## Stated goal
Can you format every line of the data below as a numbered list, leaving out any blank lines?

## Given records
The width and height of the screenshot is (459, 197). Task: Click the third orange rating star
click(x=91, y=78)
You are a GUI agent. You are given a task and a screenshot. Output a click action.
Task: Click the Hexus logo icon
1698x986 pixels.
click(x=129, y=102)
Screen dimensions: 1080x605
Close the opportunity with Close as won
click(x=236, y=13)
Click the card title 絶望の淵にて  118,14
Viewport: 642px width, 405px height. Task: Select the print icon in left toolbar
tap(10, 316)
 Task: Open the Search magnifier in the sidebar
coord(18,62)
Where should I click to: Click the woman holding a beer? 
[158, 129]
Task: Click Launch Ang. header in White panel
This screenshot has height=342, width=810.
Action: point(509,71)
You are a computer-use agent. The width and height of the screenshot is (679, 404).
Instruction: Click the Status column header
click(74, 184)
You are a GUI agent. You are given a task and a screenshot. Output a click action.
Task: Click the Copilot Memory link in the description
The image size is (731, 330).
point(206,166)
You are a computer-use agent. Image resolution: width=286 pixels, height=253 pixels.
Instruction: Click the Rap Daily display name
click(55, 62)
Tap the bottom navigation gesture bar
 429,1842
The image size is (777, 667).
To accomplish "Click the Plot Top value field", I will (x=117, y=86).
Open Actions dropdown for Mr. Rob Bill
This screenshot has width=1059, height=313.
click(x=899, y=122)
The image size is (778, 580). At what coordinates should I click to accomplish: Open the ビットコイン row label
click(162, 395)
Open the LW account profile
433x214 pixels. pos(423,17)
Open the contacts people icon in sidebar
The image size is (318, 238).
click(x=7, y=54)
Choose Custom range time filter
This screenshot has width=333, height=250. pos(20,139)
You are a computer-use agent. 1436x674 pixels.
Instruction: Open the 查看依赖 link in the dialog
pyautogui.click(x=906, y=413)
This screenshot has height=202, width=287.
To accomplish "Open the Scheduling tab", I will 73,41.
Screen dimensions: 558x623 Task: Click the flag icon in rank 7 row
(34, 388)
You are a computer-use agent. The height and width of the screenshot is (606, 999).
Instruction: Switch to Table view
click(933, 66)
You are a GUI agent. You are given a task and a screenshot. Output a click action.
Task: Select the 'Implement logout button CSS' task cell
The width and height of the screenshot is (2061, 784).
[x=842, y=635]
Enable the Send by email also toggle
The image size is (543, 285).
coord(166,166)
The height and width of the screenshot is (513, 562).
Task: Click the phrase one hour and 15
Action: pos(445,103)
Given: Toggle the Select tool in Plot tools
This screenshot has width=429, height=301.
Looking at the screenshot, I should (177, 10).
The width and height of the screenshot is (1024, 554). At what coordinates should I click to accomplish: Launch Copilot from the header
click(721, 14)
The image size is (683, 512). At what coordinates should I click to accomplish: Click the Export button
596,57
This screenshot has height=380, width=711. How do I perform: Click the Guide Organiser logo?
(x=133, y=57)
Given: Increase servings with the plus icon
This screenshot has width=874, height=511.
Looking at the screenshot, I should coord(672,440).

## Solution to this problem
1. The width and height of the screenshot is (459, 197). Task: Click the third orange rating star
2. click(x=91, y=78)
3. You are a GUI agent. You are given a task and a screenshot. Output a click action.
4. Task: Click the Hexus logo icon
5. 1698x986 pixels.
6. click(x=129, y=102)
7. Screen dimensions: 1080x605
8. Close the opportunity with Close as won
9. click(x=236, y=13)
10. Click the card title 絶望の淵にて  118,14
11. Viewport: 642px width, 405px height. Task: Select the print icon in left toolbar
12. tap(10, 316)
13.  Task: Open the Search magnifier in the sidebar
14. coord(18,62)
15. Where should I click to: Click the woman holding a beer? 
16. [158, 129]
17. Task: Click Launch Ang. header in White panel
18. This screenshot has height=342, width=810.
19. Action: point(509,71)
20. You are a computer-use agent. The width and height of the screenshot is (679, 404).
21. Instruction: Click the Status column header
22. click(74, 184)
23. You are a GUI agent. You are given a task and a screenshot. Output a click action.
24. Task: Click the Copilot Memory link in the description
25. The image size is (731, 330).
26. point(206,166)
27. You are a computer-use agent. Image resolution: width=286 pixels, height=253 pixels.
28. Instruction: Click the Rap Daily display name
29. click(55, 62)
30. Tap the bottom navigation gesture bar
31.  429,1842
32. The image size is (777, 667).
33. To accomplish "Click the Plot Top value field", I will (x=117, y=86).
34. Open Actions dropdown for Mr. Rob Bill
35. This screenshot has width=1059, height=313.
36. click(x=899, y=122)
37. The image size is (778, 580). At what coordinates should I click to accomplish: Open the ビットコイン row label
38. click(162, 395)
39. Open the LW account profile
40. 433x214 pixels. pos(423,17)
41. Open the contacts people icon in sidebar
42. The image size is (318, 238).
43. click(x=7, y=54)
44. Choose Custom range time filter
45. This screenshot has width=333, height=250. pos(20,139)
46. You are a computer-use agent. 1436x674 pixels.
47. Instruction: Open the 查看依赖 link in the dialog
48. pyautogui.click(x=906, y=413)
49. This screenshot has height=202, width=287.
50. To accomplish "Open the Scheduling tab", I will 73,41.
51. Screen dimensions: 558x623 Task: Click the flag icon in rank 7 row
52. (34, 388)
53. You are a computer-use agent. The height and width of the screenshot is (606, 999).
54. Instruction: Switch to Table view
55. click(933, 66)
56. You are a GUI agent. You are given a task and a screenshot. Output a click action.
57. Task: Select the 'Implement logout button CSS' task cell
58. The width and height of the screenshot is (2061, 784).
59. [x=842, y=635]
60. Enable the Send by email also toggle
61. The image size is (543, 285).
62. coord(166,166)
63. The height and width of the screenshot is (513, 562).
64. Task: Click the phrase one hour and 15
65. Action: pos(445,103)
66. Given: Toggle the Select tool in Plot tools
67. This screenshot has width=429, height=301.
68. Looking at the screenshot, I should (177, 10).
69. The width and height of the screenshot is (1024, 554). At what coordinates should I click to accomplish: Launch Copilot from the header
70. click(721, 14)
71. The image size is (683, 512). At what coordinates should I click to accomplish: Click the Export button
72. 596,57
73. This screenshot has height=380, width=711. How do I perform: Click the Guide Organiser logo?
74. (x=133, y=57)
75. Given: Increase servings with the plus icon
76. This screenshot has width=874, height=511.
77. Looking at the screenshot, I should coord(672,440).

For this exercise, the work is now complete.